03 Nov The End Point
The end point of the marathon is the end point. Every other point is secondary to achieving that outcome. Sure the 1km and 7km splits are important milestones to assess pace and stamina, but you don’t do a marathon for the splits. You do it for the end. As Jim Collins and Jerry Porras would say from their book Built to Last, this big, hairy, audacious goal pulls you forward. It is physically and emotionally compelling.
These BHAGs are created to focus an organisation on a single medium-long term organization-wide goal which is audacious, likely to be externally questionable, but not internally regarded as impossible. Kinda like a marathon?
The starting point for an organisational change project, is not ‘let’s do a change project’. Its ‘why do we need to change’ and ‘what do we need to change to’. Then we work back from there to work out ‘how do we best change to achieve that outcome’.
Why is this important? Too often large projects do not start with the end in mind. The outcome is not clear. It is not measurable. We start and we keep going but we don’t know when to end. We don’t know what constitutes success. We follow left to right thinking of inputs and deliverables out from the current state rather than right to left thinking of outcomes and measures back from the future state. We keep our heads down and don’t spend enough time upfront (and through the life of the project) being conscious of the changing environment in which we have to perform.
This is why large projects often fail. This applies equally to large contracts and contributes to the appalling statistic from the International Association of Contract and Commercial Management (IAACM) that ‘one third of business contracts fail to deliver expected results. In more complex areas such as outsourcing, up to 70% of agreements do not deliver the scale of benefits anticipated’.
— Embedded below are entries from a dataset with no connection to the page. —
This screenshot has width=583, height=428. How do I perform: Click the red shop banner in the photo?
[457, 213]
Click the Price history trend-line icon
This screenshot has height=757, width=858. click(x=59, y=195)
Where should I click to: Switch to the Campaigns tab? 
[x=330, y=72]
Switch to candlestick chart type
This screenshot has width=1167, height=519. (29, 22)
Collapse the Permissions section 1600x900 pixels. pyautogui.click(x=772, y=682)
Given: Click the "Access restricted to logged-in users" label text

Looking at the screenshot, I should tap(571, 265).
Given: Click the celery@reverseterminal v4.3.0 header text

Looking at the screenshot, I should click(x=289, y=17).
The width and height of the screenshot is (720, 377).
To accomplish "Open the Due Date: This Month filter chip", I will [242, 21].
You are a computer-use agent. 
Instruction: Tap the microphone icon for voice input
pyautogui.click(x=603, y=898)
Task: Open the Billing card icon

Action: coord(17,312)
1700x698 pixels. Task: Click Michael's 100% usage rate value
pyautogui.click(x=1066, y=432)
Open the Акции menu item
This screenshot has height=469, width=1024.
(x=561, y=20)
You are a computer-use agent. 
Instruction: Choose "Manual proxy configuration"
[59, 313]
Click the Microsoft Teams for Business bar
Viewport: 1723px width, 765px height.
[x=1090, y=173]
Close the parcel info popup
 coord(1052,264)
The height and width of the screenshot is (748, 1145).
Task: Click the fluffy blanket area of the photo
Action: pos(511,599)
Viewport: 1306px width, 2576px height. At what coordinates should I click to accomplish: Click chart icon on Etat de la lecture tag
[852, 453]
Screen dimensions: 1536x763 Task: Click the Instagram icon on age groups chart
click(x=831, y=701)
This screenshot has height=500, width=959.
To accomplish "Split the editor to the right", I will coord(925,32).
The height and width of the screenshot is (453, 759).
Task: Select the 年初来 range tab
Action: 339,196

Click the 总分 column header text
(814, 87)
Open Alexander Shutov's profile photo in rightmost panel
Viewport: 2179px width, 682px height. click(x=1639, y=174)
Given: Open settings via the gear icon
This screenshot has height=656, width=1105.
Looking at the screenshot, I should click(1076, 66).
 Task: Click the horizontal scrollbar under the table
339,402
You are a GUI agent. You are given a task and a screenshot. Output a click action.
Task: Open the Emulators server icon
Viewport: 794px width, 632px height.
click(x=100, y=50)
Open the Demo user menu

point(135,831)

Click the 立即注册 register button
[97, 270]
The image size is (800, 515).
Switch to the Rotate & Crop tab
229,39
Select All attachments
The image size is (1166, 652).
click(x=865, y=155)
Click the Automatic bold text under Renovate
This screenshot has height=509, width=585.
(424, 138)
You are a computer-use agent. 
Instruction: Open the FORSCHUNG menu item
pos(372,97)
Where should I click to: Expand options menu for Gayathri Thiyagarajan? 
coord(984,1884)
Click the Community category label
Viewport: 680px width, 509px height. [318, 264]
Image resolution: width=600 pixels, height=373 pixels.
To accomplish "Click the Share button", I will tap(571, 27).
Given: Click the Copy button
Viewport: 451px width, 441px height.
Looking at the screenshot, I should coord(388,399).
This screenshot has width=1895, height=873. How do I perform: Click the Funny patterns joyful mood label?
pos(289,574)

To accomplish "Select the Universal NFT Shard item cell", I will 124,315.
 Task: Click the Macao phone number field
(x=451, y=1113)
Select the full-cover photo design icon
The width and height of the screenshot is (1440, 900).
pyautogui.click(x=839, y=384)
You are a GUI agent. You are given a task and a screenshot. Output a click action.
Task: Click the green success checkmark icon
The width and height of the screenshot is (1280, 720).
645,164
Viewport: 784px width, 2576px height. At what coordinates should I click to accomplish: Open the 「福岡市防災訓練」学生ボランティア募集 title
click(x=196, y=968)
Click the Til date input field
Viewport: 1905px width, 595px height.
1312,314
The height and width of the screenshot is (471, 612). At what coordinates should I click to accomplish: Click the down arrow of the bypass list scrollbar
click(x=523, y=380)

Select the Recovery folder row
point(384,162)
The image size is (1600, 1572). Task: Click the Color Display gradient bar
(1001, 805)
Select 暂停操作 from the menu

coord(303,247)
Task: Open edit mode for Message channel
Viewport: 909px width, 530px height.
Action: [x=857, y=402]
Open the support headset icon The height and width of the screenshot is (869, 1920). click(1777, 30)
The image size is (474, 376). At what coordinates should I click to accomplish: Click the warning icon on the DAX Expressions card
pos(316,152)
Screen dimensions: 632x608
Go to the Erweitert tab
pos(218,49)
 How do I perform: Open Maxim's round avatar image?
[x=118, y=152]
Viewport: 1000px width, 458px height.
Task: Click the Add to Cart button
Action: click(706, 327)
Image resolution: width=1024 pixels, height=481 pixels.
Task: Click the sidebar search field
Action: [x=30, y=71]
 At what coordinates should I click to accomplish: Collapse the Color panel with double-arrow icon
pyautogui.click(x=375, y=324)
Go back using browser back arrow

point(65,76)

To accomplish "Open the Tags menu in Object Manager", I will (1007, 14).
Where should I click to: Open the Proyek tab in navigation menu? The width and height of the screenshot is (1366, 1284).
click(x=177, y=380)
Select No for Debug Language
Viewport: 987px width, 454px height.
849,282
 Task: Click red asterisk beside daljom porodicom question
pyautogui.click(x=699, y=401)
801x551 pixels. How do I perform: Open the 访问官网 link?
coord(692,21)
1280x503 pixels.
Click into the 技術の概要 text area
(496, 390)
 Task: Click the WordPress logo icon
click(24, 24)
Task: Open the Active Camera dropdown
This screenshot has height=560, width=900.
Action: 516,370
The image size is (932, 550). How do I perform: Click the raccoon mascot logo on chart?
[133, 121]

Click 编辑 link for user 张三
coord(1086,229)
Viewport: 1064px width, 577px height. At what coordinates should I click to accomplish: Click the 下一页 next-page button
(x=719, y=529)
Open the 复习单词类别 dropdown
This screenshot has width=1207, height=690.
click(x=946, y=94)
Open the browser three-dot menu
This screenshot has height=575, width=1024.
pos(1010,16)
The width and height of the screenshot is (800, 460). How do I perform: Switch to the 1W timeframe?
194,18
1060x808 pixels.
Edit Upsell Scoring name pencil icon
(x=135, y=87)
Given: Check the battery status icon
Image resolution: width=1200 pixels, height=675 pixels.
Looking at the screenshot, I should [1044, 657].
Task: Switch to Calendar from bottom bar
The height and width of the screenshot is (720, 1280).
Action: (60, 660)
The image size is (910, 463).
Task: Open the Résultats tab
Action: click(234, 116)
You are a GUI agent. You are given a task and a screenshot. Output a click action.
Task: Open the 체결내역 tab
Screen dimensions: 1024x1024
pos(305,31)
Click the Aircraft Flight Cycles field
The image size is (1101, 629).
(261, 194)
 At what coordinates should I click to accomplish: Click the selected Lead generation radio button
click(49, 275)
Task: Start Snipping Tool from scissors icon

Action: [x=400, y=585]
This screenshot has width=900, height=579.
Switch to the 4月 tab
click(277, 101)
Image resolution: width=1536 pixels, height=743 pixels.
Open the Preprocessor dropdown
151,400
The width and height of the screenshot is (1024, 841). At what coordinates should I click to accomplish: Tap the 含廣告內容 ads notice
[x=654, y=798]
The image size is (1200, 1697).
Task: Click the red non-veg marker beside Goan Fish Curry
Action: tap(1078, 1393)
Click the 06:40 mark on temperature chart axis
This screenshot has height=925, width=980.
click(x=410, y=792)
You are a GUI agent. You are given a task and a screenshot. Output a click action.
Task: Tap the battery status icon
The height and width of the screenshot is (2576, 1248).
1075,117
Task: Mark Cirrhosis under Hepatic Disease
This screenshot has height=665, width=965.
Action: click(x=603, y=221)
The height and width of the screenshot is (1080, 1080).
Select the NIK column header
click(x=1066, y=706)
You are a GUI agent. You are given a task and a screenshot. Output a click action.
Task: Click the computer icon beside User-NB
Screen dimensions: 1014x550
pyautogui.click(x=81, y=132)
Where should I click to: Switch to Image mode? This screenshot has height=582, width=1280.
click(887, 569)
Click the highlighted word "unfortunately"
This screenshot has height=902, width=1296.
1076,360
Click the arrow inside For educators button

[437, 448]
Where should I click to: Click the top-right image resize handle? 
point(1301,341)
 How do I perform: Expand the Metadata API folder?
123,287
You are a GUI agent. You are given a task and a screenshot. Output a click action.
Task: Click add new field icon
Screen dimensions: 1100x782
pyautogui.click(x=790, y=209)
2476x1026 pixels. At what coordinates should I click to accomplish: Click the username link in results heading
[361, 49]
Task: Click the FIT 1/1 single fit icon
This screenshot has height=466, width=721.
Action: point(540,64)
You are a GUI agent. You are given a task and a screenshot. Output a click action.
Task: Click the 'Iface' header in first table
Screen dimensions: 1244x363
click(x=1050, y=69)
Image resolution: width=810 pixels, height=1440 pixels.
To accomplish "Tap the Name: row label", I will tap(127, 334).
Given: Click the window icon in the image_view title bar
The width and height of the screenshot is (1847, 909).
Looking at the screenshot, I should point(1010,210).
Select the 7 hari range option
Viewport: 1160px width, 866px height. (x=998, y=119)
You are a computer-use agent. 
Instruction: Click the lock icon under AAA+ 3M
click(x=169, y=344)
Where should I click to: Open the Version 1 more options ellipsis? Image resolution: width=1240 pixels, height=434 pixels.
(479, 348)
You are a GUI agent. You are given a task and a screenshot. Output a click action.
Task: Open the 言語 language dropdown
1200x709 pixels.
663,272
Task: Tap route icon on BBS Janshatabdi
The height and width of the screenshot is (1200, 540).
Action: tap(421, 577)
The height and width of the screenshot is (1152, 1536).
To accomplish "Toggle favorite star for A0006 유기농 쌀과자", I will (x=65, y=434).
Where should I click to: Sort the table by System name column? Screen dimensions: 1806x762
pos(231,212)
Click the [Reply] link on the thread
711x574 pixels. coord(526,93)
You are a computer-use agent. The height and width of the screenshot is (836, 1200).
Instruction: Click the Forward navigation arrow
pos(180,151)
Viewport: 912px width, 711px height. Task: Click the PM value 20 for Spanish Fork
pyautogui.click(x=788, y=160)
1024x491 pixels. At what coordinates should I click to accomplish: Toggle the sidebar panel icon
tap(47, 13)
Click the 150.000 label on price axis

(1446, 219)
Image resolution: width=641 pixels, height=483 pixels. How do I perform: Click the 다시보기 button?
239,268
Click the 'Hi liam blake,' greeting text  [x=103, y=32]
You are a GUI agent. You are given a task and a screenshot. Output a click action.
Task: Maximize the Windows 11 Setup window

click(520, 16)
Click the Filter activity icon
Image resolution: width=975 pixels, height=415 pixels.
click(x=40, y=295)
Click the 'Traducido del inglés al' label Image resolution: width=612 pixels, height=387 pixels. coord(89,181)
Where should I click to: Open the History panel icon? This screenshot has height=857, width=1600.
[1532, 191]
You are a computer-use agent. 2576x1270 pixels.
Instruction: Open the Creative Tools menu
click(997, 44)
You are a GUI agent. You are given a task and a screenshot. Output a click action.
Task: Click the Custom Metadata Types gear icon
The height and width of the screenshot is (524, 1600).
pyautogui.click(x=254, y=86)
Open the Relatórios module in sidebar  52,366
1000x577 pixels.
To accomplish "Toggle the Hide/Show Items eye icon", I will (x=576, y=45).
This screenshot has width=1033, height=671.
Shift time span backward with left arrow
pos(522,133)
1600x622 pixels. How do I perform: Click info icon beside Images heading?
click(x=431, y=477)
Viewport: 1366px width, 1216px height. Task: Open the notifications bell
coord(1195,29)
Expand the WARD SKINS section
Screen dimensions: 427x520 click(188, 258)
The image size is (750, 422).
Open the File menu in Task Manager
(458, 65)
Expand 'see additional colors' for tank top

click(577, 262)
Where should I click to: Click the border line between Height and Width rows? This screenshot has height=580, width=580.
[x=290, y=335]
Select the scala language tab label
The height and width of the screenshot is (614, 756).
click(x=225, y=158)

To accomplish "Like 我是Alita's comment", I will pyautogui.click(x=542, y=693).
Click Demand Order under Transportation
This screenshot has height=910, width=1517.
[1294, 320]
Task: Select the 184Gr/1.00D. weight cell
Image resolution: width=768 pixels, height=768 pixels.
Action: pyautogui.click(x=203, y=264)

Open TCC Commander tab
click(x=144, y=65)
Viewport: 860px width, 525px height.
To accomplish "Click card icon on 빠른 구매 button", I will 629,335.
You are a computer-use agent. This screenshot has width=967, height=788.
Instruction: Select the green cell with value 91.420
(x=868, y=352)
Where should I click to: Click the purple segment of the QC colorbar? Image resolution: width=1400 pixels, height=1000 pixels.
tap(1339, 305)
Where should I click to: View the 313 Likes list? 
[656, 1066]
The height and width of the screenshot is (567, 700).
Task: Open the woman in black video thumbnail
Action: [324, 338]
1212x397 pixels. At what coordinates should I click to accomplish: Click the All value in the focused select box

I’m not sure you could follow this approach and successfully run a marathon. I’m not sure that you could follow this approach and successfully run a business. Being outcome focused is fundamental to both these activities. For me, everything flows from this end point. It anchors many of the consulting approaches that I will share in these posts, be it the operating model ‘diamond’ or ‘high performance teams’ or ‘generative listening’ or being a ‘trusted advisor’. It also anchors our personal ambition and commitment to the change. If we don’t know why we are doing it, why are we doing it?